We didn't expect Monday's auction to produce much in the way of high volume or sustained volatility, and a generally quiet session is exactly what we got. All major equity futures contracts finished the regular session within spitting distance of their opening print. And volume, while not anemic, was on the light side. I believe we can all agree Monday's coast-to-coast solar eclipse won out over American productivity.
Based on Monday's lack of bearish follow, shorter timeframe traders will likely be stalking one- to two-day bounces in names still holding above recent support levels or higher timeframe moving averages. Those not scalping over a short timeframe, however, are apt to sit on their hands and await slightly higher prices to sell into.
A few well-known names trading near support to keep an eye on are Alphabet (GOOGL) above $900, Amazon (AMZN) above $950, Nvidia (NVDA) and Netflix (NFLX) as long as price remains above the 50-day moving average (MA, roughly $159), and Baidu (BIDU) as long as it remains above its 20-day MA. (Alphabet and Nvidia are part of TheStreet's Action Alerts PLUS portfolio.)
Yelp's chart is fairly straightforward.

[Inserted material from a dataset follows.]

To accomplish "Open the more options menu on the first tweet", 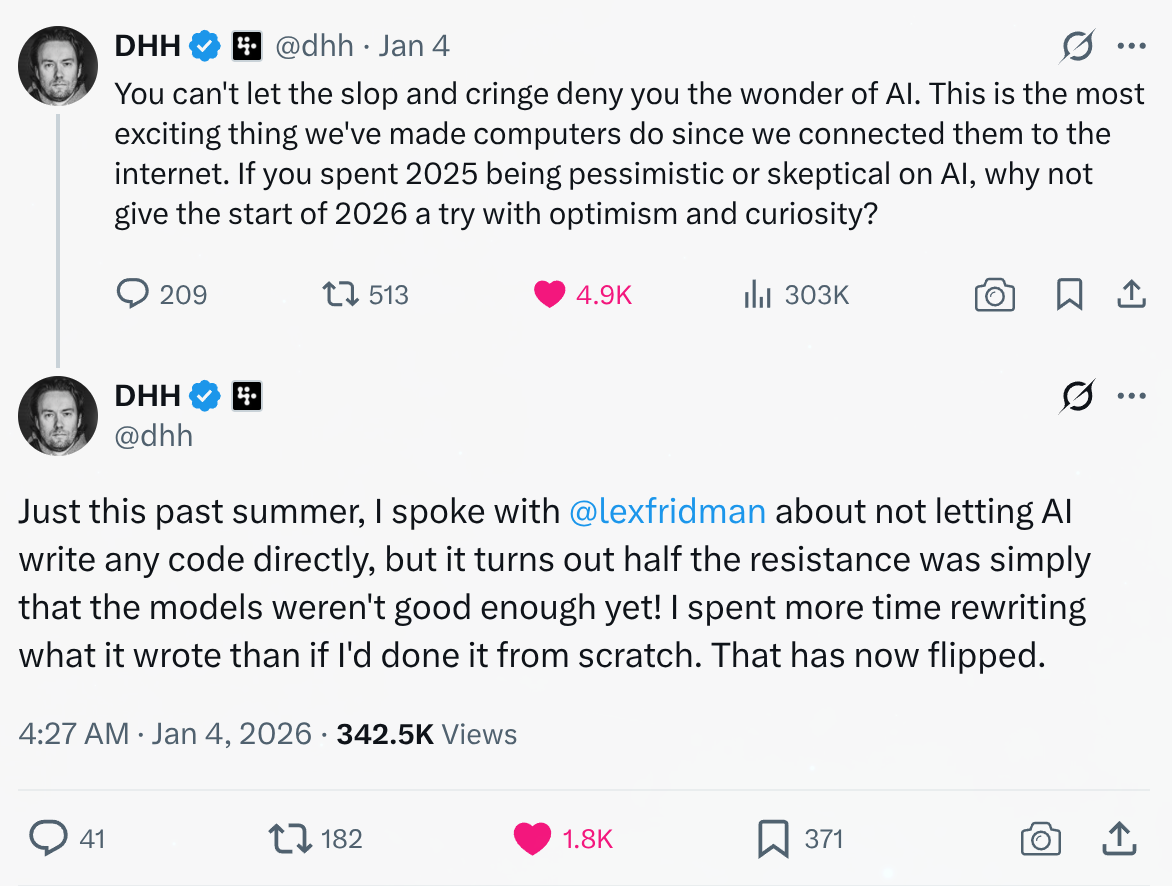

While some may be comfortable picking up shares within the $40.70 to $43.40 consolidation zone, my preference would be to wait for a break above $43.40. And as far as Paycom's chart is concerned, I'd be interested in trading the stock long as it breaks above $71.80 to $72.
The bottom line is that while the major index futures appear a bit precarious and numerous past momentum stocks have begun to display weakness, I believe a short bounce is in the cards. That said, I wouldn't getting married to my positions and I'd have hard stops in place in case any bounce gets immediately faded.
Moving on to Tuesday's Es auction, we'll begin the day using 2424.50 to 2425.25 as our day timeframe pivot. As long as we're trading above that area, our baseline expectation will be for a drive into the low 2430s, followed by at least a half-hearted attempt to test levels around 2437.50. If demand increases as price is advertised above 2437.50, 2445 to 2447 becomes our next upside target, but that's as far as I'd expect any bounce to extend. Put another way, we'll look to fade a rally into the mid- to upper 2440s.
A bearish gap beneath 2424.50 encourages sellers to remain active, as they focus their efforts on auctioning prices toward 2417 and 2410.25 to 2411.75. As discussed in recent notes, we'll look for any test and/or break beneath 2400 to trigger a more pronounced response from dip buyers.